Last time I went to an Airbnb that was actually the home of someone else was in 2016 or so. I assume most Airbnbs are apartments made explicitly for using them as Airbnb rentals. Same logic applies to Robo taxis. This won't happen. The "private space" argument is quite strong imho.

DilettanteQuant|1 year ago

what does it matter if that ends up being the case with the transportation p2p networks too?

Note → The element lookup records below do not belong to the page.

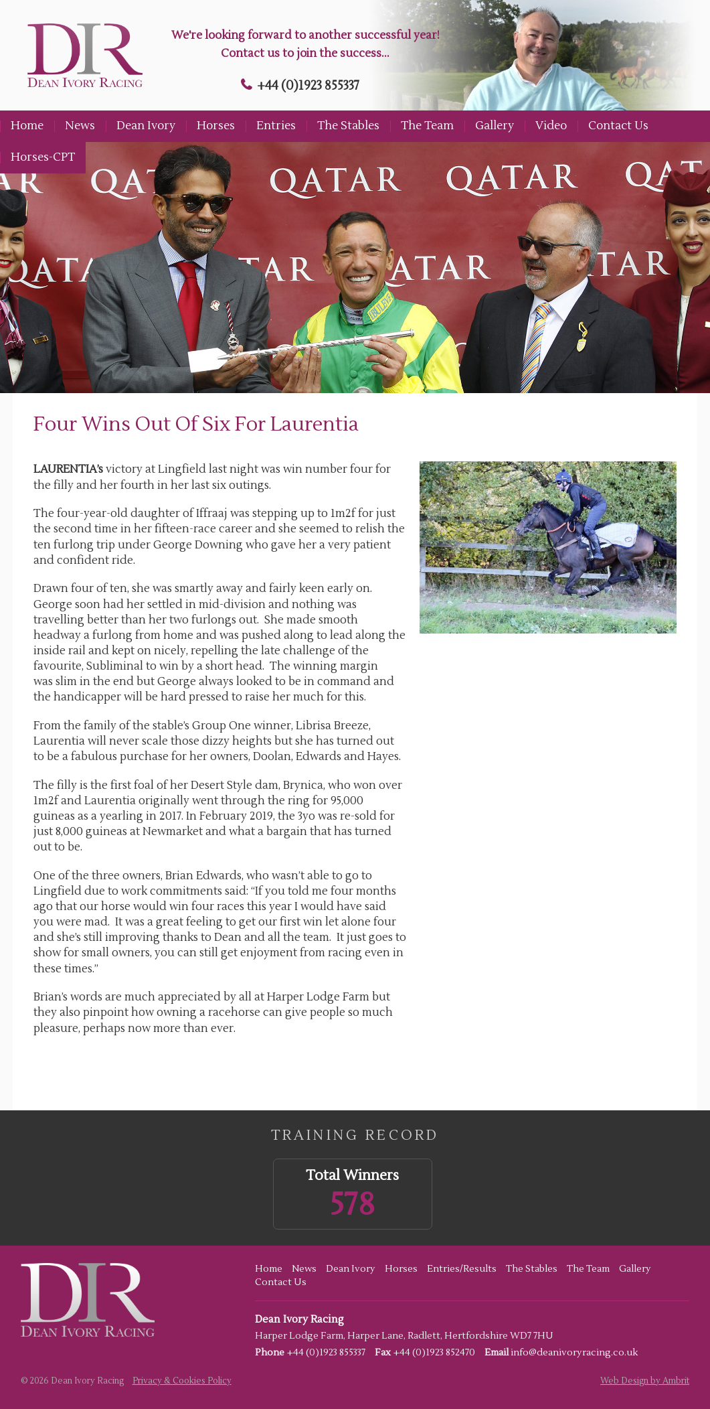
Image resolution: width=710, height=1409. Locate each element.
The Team (427, 126)
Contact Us (618, 126)
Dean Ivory (145, 126)
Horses (216, 126)
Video (551, 126)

You are imagining one way for this to work and then claiming it wont make good business sense, when that is clearly not the only option.

nolok|1 year ago

Airbnb has long since turned into commercial renting. People short renting their actual home when they're not there is now a minimal part of their activity.

mkipper|1 year ago

The difference is scale.

Airbnb isn't trying to revolutionize home ownership. They can have a successful business even if 99% of homeowners have no interest in renting out their place to strangers.

But when Musk talks about robotaxi, he doesn't describe it as a feature that some small percentage of Tesla owner will take advantage of and that Tesla will use to pull in some extra revenue. Instead, it's used as a justification to treat Tesla as a tech company rather than a car company, since robotaxi is going to completely change how society looks at transportation.

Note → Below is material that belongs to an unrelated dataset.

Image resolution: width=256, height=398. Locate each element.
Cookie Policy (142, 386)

Even if Tesla successfully delivers robotaxi (a hard task in itself), there's no reason to assume it's going to cause the seismic shift that Musk seems to assume it will.

DilettanteQuant|1 year ago

I feel stupid even responding to this. I'll take your comment on the assumption of good faith.

If the vehicles can generate revenue people will buy them looking to make money for themselves. Tesla makes money on the sale and the recurring ride hailing revenue. If 1% of consumer vehicles sold are autonomous robo-taxis that alone makes a significant bump in Tesla's bottom line.

Just did a quick search for ride sharing TAM ~100 billion. If Tesla can capture some of that at high margin (bc no driver). It's a lot of money.